RAW DATA: Begin

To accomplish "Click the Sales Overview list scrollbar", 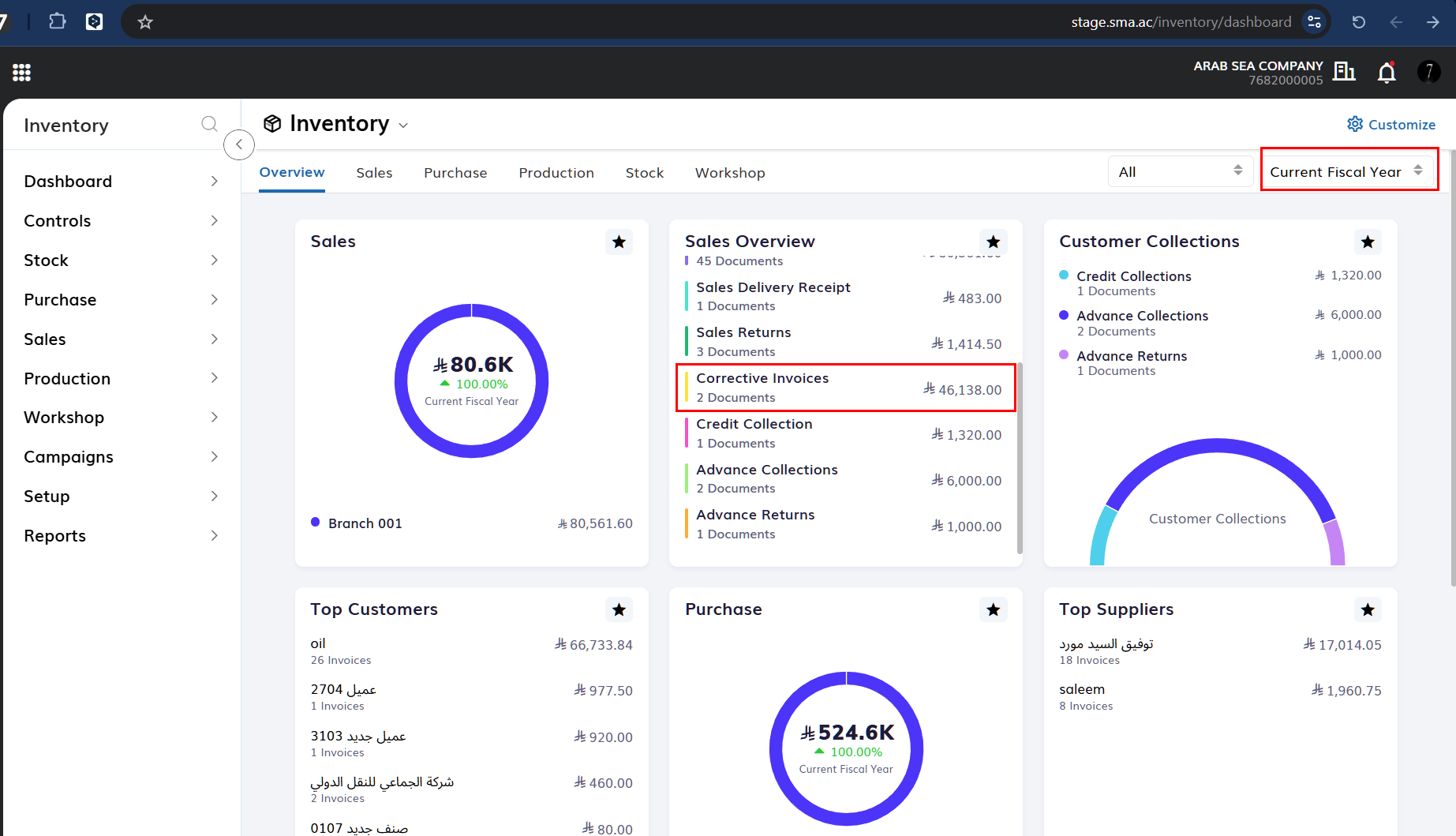I will coord(1020,458).
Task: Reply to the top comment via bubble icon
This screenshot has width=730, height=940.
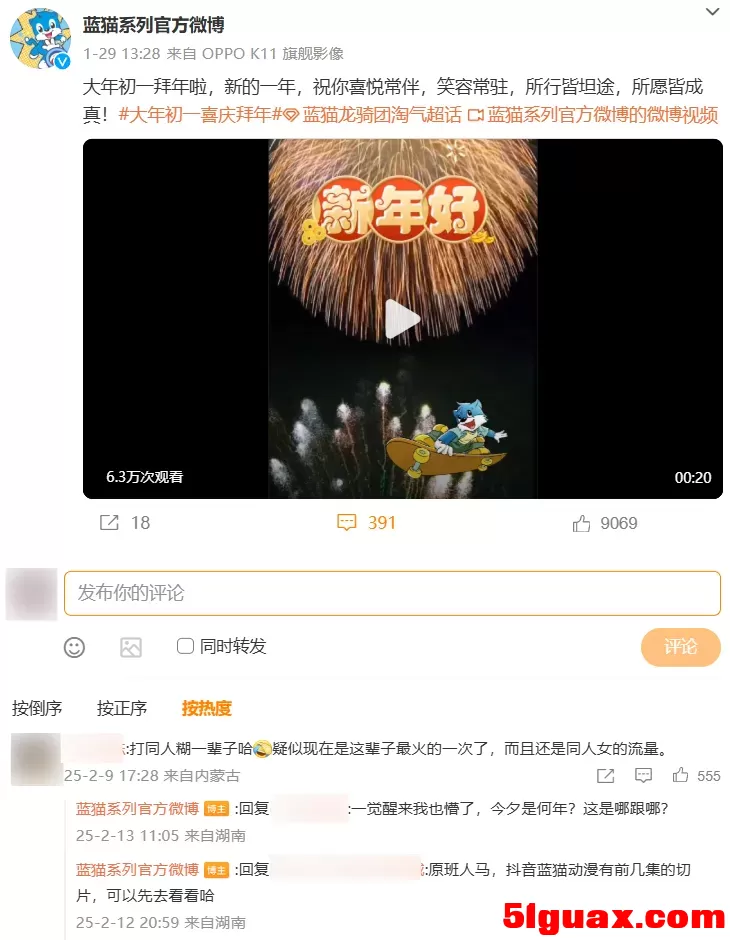Action: pos(643,776)
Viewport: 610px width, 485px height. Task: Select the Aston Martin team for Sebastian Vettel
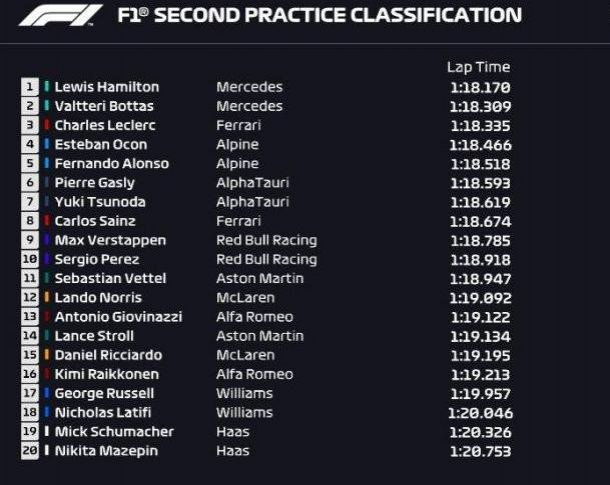(x=260, y=278)
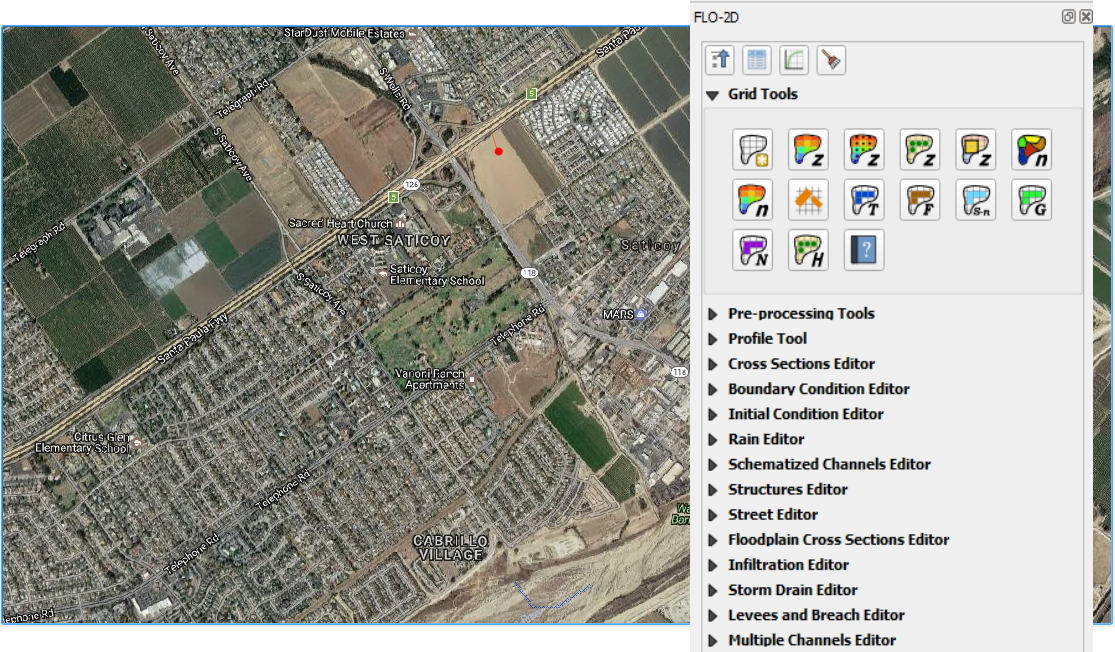
Task: Click the grid help book icon
Action: pos(864,250)
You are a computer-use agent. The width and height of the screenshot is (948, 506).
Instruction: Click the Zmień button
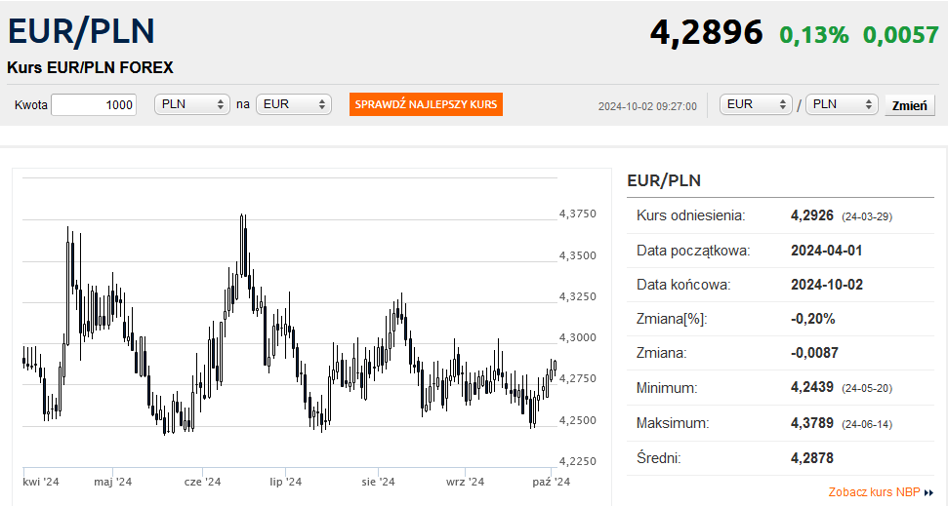point(909,105)
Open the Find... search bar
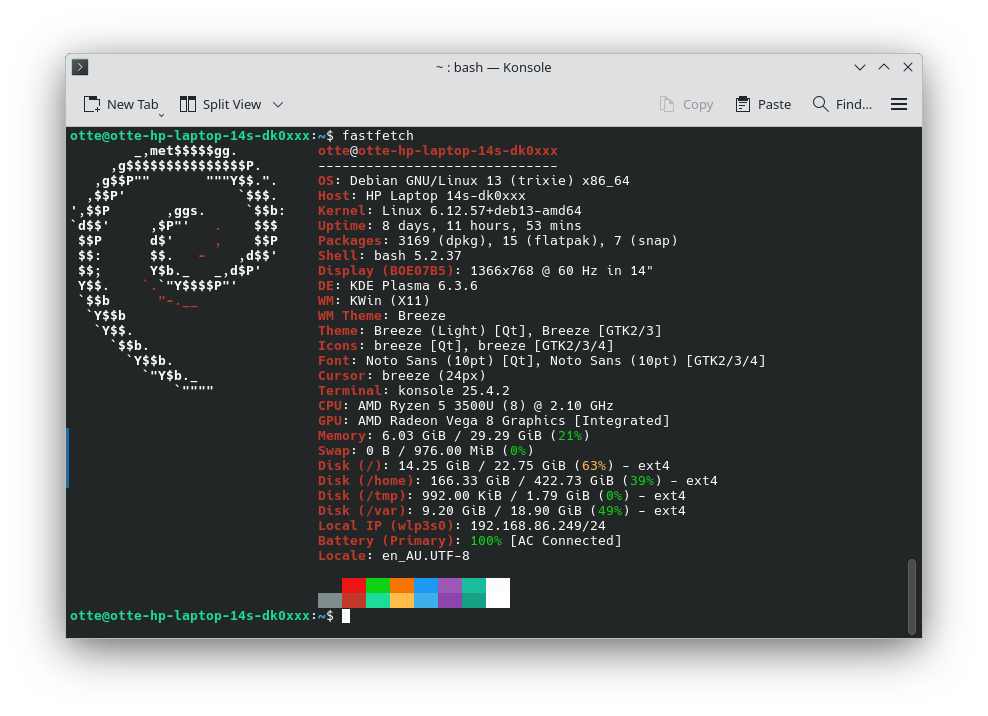Viewport: 988px width, 716px height. (x=842, y=104)
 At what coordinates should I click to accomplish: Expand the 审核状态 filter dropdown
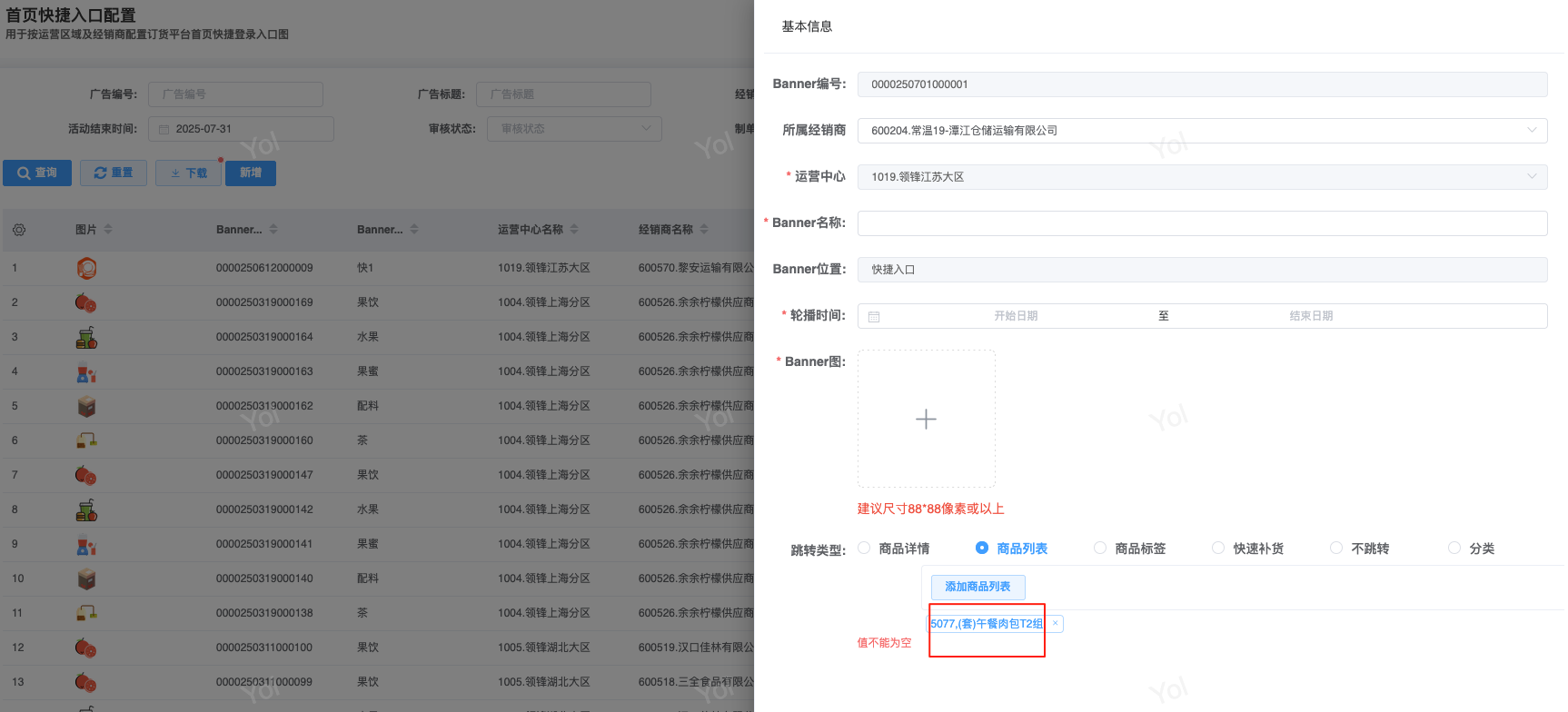tap(646, 129)
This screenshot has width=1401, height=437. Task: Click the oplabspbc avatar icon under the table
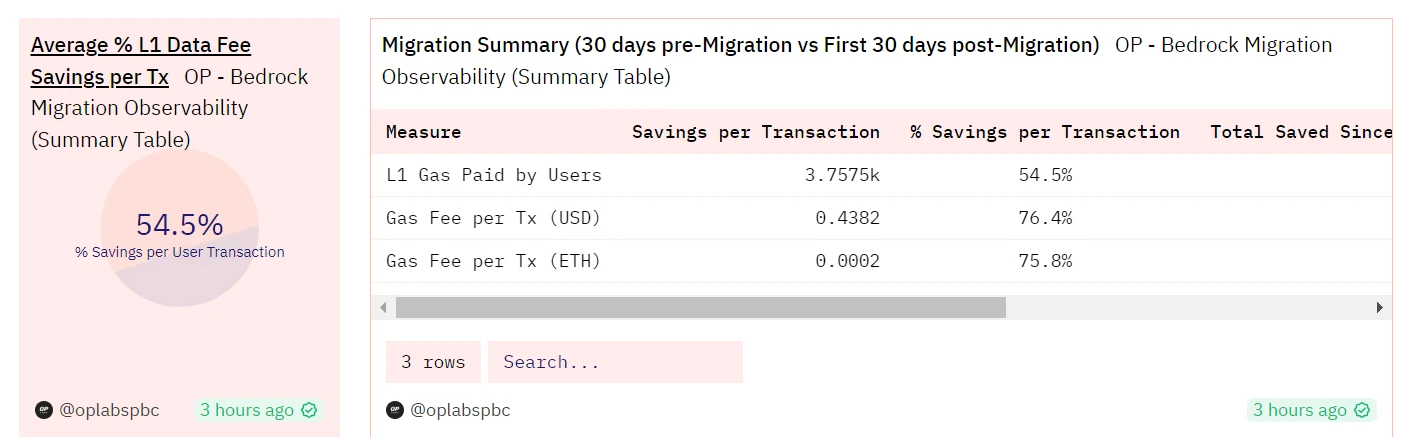point(395,410)
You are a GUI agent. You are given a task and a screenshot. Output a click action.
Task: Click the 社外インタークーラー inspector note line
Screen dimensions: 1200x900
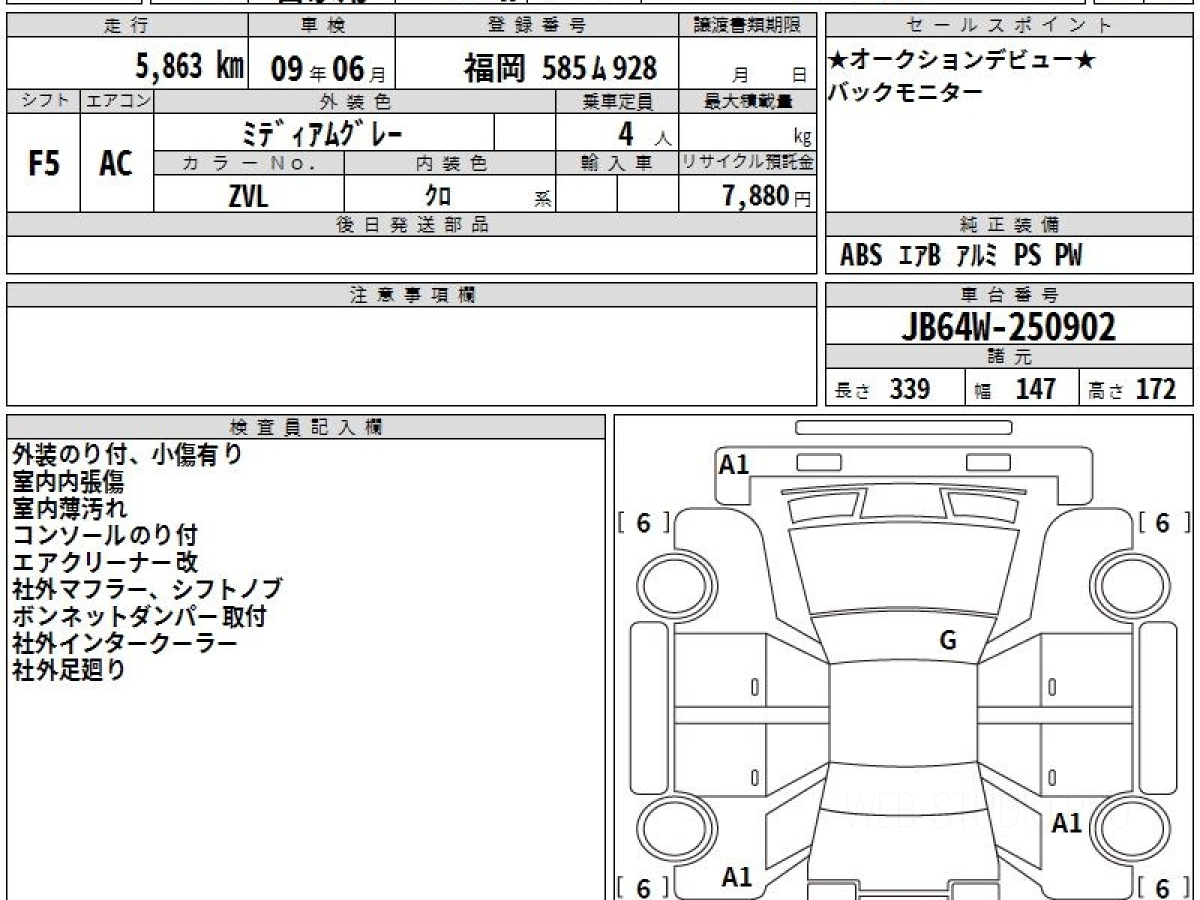pos(125,643)
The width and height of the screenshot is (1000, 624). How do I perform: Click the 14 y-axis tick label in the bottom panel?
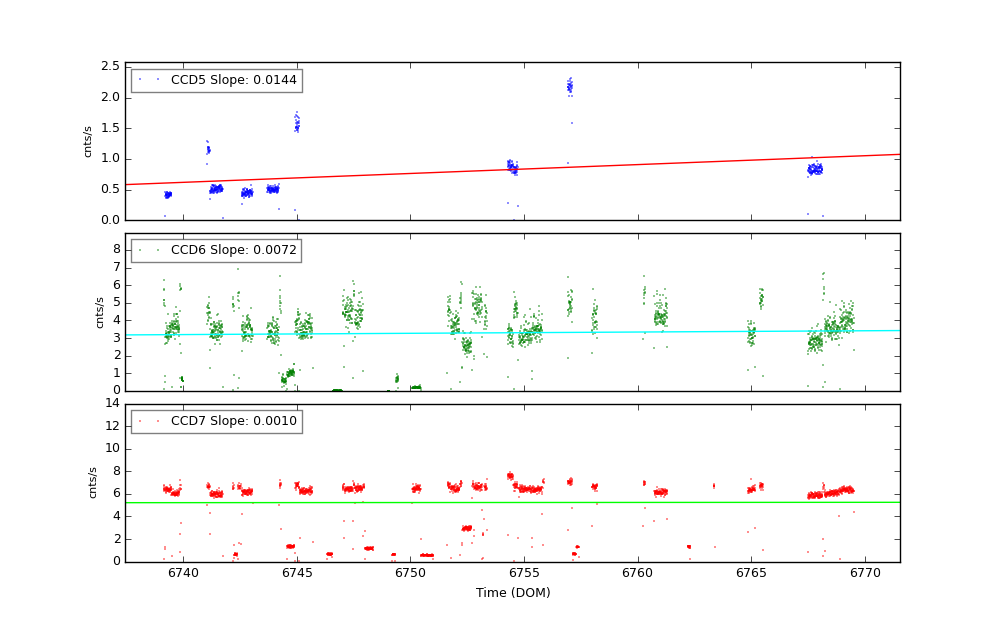click(x=113, y=404)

RAW DATA: End

* EXERCISE PROMPT *
Please copy each line of the records above that holds the word "agent".

* WRITTEN ANSWER *
You are a computer-use agent. The width and height of the screenshot is (948, 506).
You are a GUI agent. You are given a task and a screenshot. Output a click action.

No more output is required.